Yugi has also been going through what appears to be grief. I have been asking myself if he was aware that Yumi had died? After all, she was his constant partner and he must be missing her scent. Does he fully comprehend? Or is it simply animal instinct that makes him whimper and howl the whole day? Even now as I write this post, I hear Yugi whimpering in the patio. Poor guy…
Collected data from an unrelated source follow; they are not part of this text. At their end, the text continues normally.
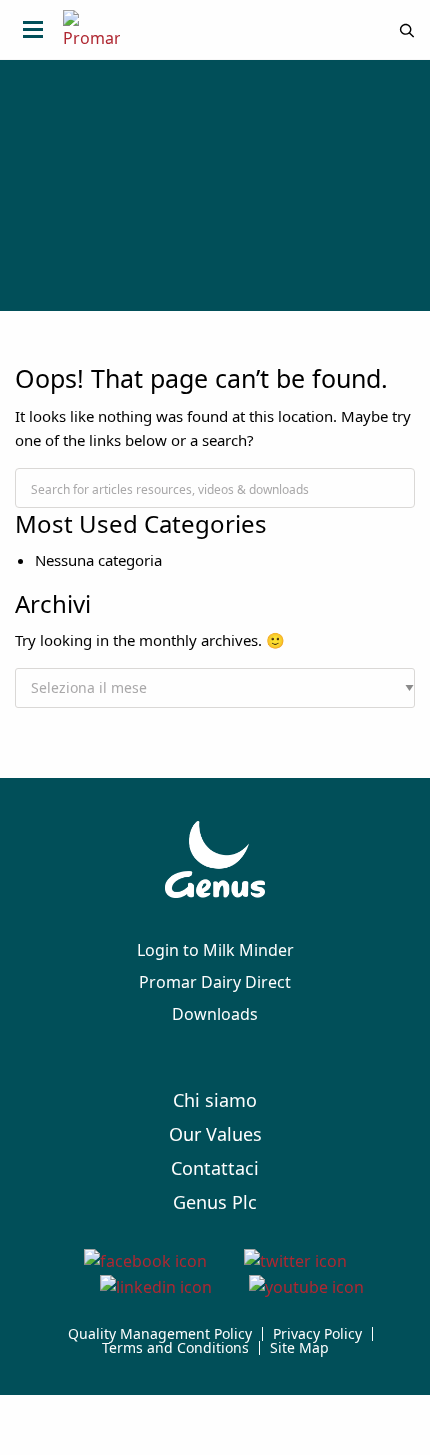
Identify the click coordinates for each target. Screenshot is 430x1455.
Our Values (215, 1134)
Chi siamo (215, 1100)
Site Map (299, 1348)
I would like to believe that dogs (and other pets), if capable of loving their owners, are capable of feeling grief too. I remember that YouTube video of a male cat trying desperately to revive his friend who was hit by a car. That was so pitifully sad.
A blogger friend shared with me her post, Do Dogs Have Souls?. The thought that Yumi and all our past dogs are in some kind of doggie heaven is very comforting. After all, why should humans be the only ones entitled to some kind of heaven after life when dogs are so loving?
Have you recently lost a pet you loved? How are you coping?
I’m so sorry for your family’s loss, Jane. It’s so sad to lose honorary family members in the guise of our pets. π
Sending you my love.
@Fristine – Thanks so much, Fristine! We’ll heal in time.
Yes, I have always believed that they are capable of grieving. I have seen it many times even with our pet askals.
Incidentally, my most recent post is about my dog π
I think only dog-lovers would understand your grief. When I lost MY dog (the only one I could claim I raised, not by my mom, not by the help) in 2001, I was depressed for weeks. My non-dog-lover friends found me weird and laughed at me instead of offering comfort. Weird, it’s true, because I had a relationship with my dog. Away-bati kind of thing but he’d cry with me whenever I was sad. He knew, he felt, and he sympathized. Never had another dog since.
BTW, i really suspect I was a dog in my past life π
*HUGS* Jane!
My 10 year old Spaniel died in my arms today. We had him put to sleep as he had had a terrible relapse of pneumonia that had drained him of all joy of living. We love and miss him very very much but believe that he’s now having a field day in doggy heaven. Reading your article made me realize that I’m not alone in my grief and I thank you for that.
@Szzink – Awww, I am so sorry for your loss. Yes, I’d like to believe that dogs indeed go to heaven.